> [Travail demandé]:
a. D'après le texte source, dans quel hebdomadaire la chronique fait-elle la couverture ?
b. Mettez à l'échelle les entrées, du début de la ligne qui contient « Screen dimensions: 919x588 » jusqu'à la fin des entrées, ces deux bornes comprises, en reproduisant aussi les demandes. Multipliez par 2,2 les coordonnées figurant dans les réponses, arrondissez-les à l'entier le plus proche (les demi-valeurs vers le haut) et omettez les images.

> [Texte source]:
☆ ☆ ☆ ☆ ☆ ☆ ☆
Cette situation est essentiellement la cause d'une chronique qui fait la couverture du dernier numéro (2 novembre) de The Spectator, hebdomadaire de tendance conservatrice dure, pro-américain (mais avec suffisamment de liberté) et anti-européen. Cette chronique est remarquable à plus d'un égard, et même par certains côtés proche d'être extraordinaire. Le titre annonce la couleur quant à ce caractère extraordinaire, quand on sait qu'il introduit un texte d'un député conservateur britannique (Member of European Parliament, ou MEP), avec cette question bien étonnante : « Why can’t the English be more like the French? »
☆ ☆ ☆ ☆ ☆ ☆ ☆
> [Jeu d'entrées]:
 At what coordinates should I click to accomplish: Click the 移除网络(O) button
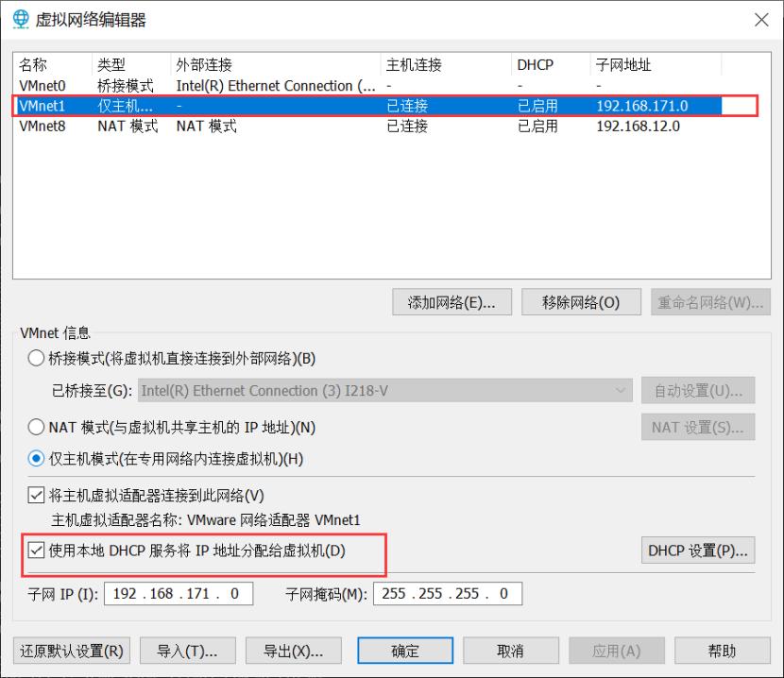tap(581, 301)
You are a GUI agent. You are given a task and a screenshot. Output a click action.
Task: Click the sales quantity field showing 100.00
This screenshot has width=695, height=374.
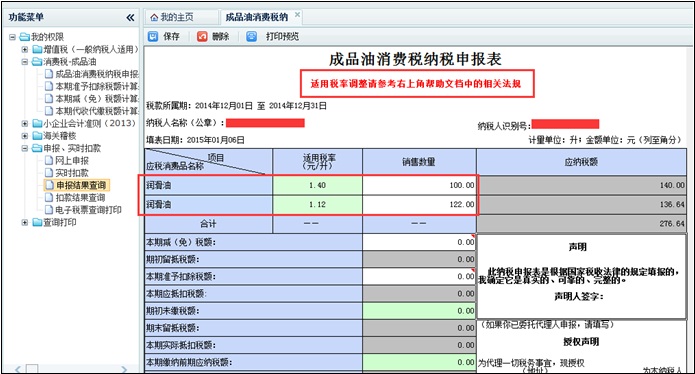(x=419, y=185)
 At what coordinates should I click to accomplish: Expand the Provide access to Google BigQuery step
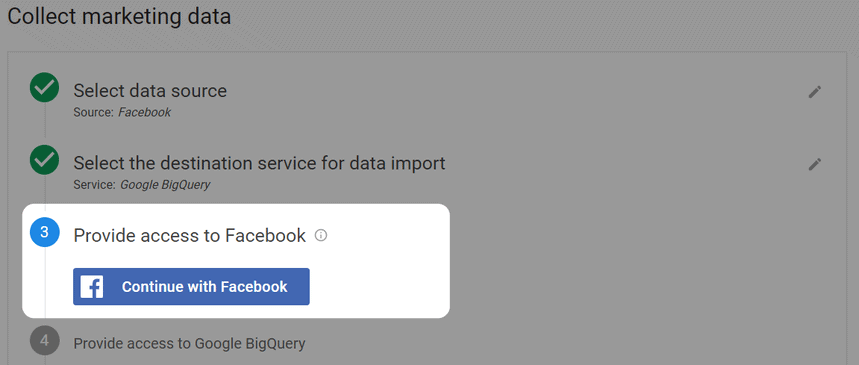(189, 344)

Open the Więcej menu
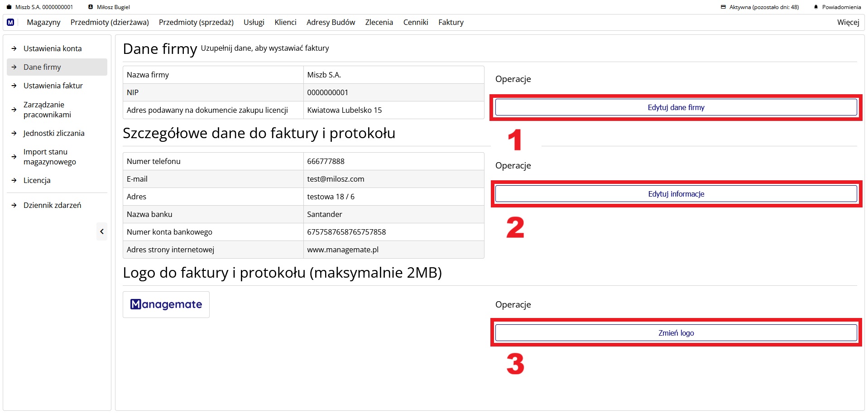[x=848, y=22]
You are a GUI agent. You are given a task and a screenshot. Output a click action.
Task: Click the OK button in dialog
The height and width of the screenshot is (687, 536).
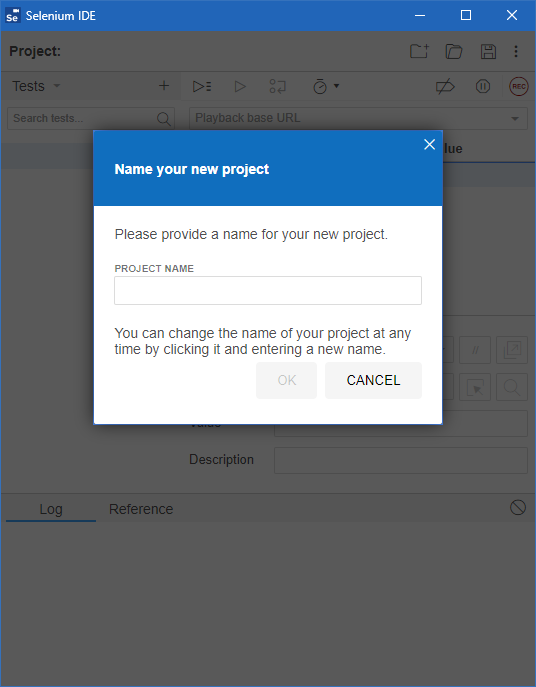click(x=287, y=380)
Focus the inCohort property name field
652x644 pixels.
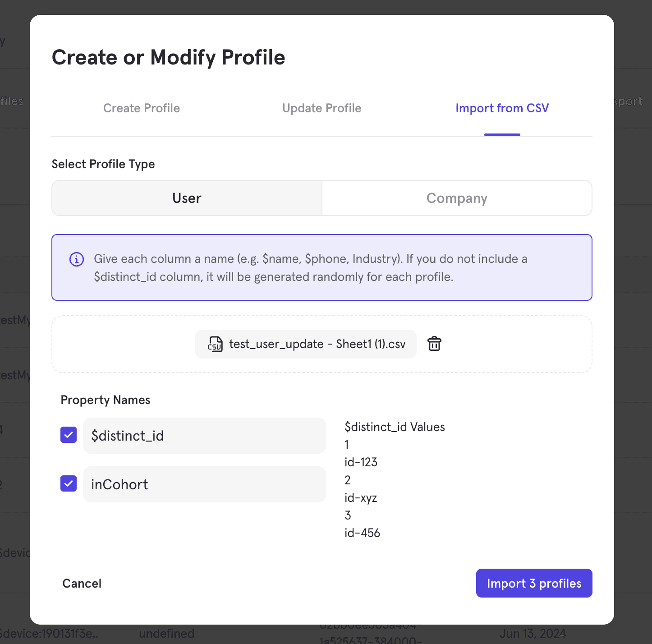point(204,484)
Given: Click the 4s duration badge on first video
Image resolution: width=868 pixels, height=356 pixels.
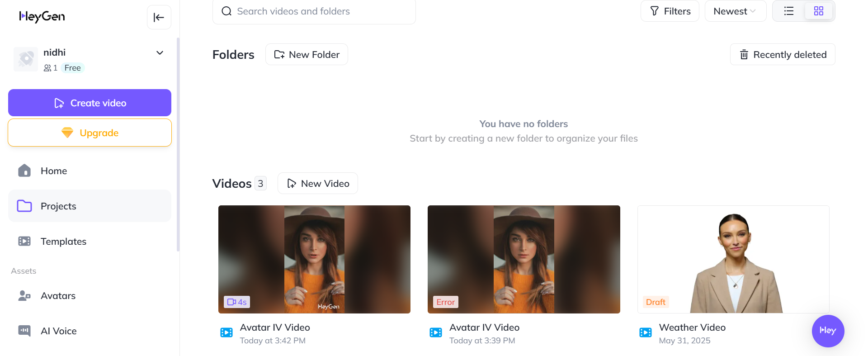Looking at the screenshot, I should point(237,302).
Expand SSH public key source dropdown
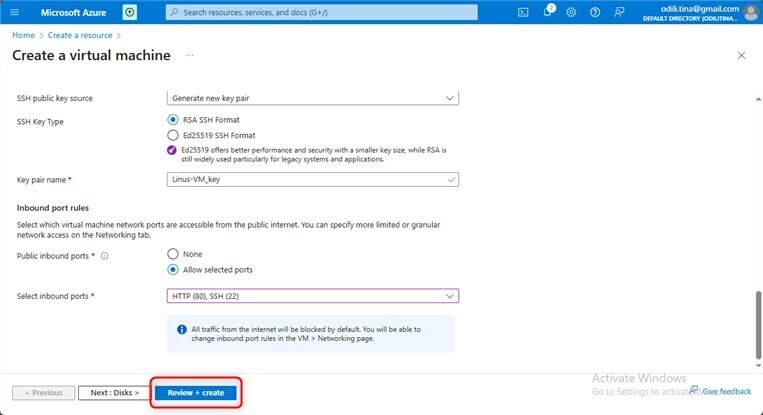Viewport: 763px width, 415px height. pos(312,98)
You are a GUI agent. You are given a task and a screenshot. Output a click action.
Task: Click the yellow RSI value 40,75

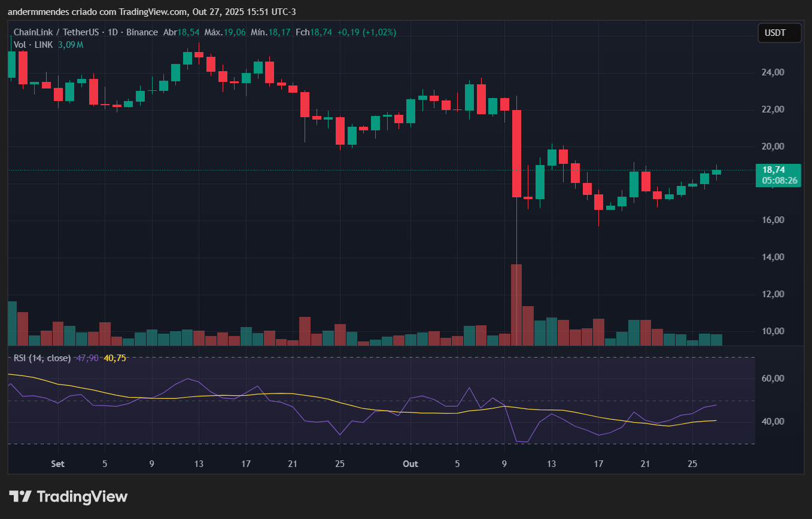115,358
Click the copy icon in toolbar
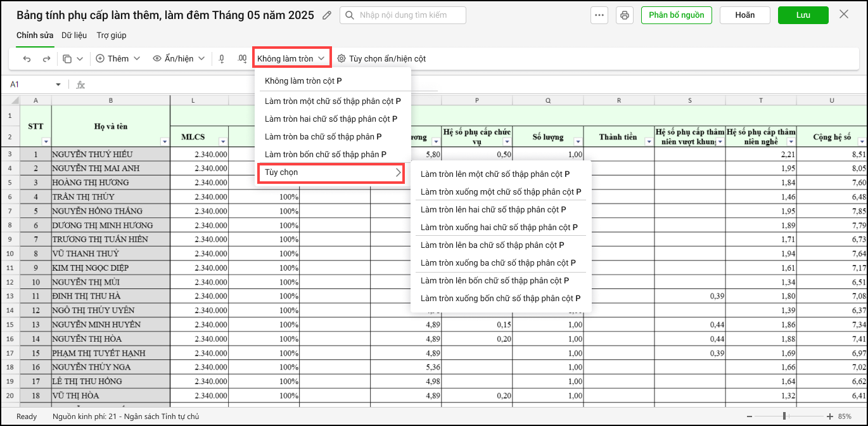The image size is (868, 426). pos(67,59)
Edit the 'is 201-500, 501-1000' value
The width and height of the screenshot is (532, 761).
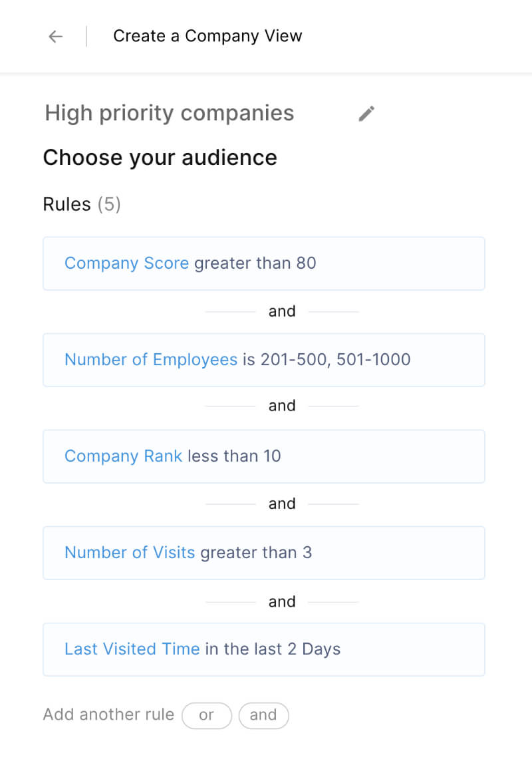coord(327,360)
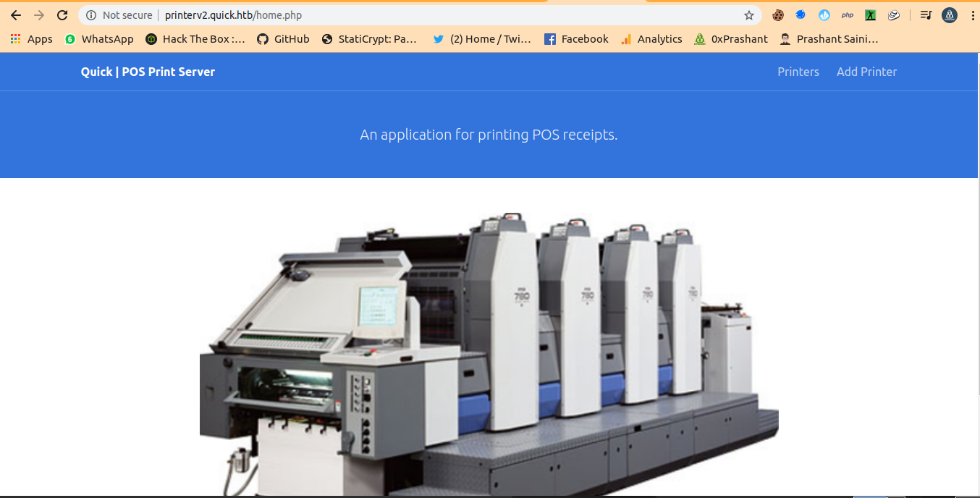
Task: Click the green figure extension icon
Action: [x=871, y=15]
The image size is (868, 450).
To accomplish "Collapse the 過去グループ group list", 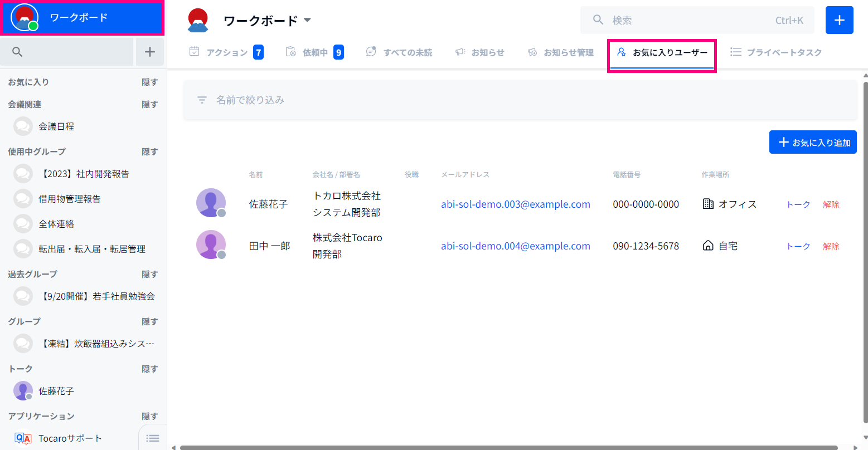I will tap(149, 273).
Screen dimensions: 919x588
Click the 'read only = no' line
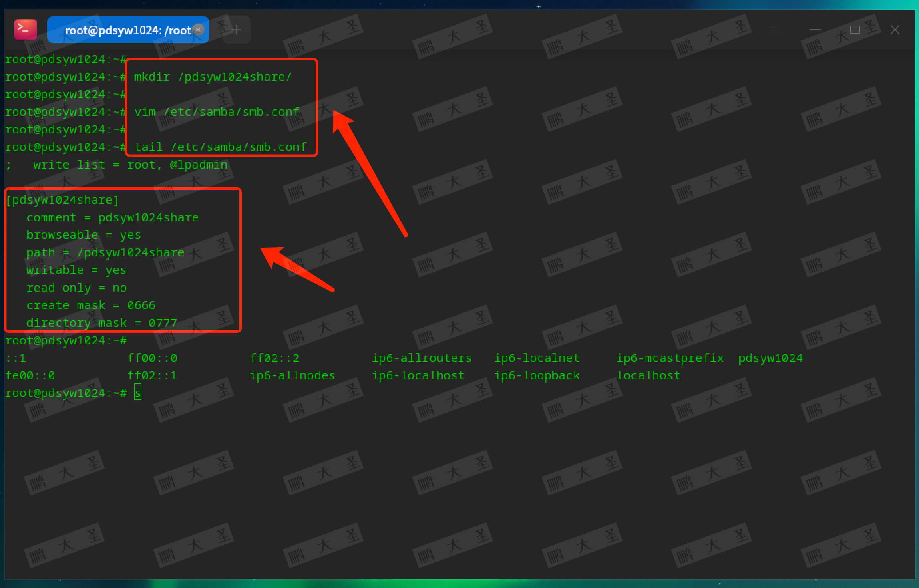(76, 288)
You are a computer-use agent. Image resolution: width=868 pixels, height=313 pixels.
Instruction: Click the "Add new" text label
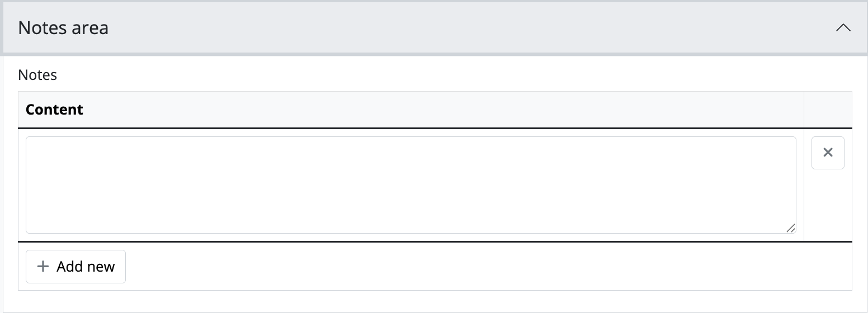coord(86,267)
☆ ☆ ☆ ☆ ☆ ☆ ☆
> [Réponses attendues]:
a. Dans The Spectator.

b.
Screen dimensions: 919x588
Click the 'read only = no' line
(167, 634)
You are a computer-use agent. Image resolution: width=868 pixels, height=313 pixels.
Instruction: Click the "Add new" text label
coord(189,587)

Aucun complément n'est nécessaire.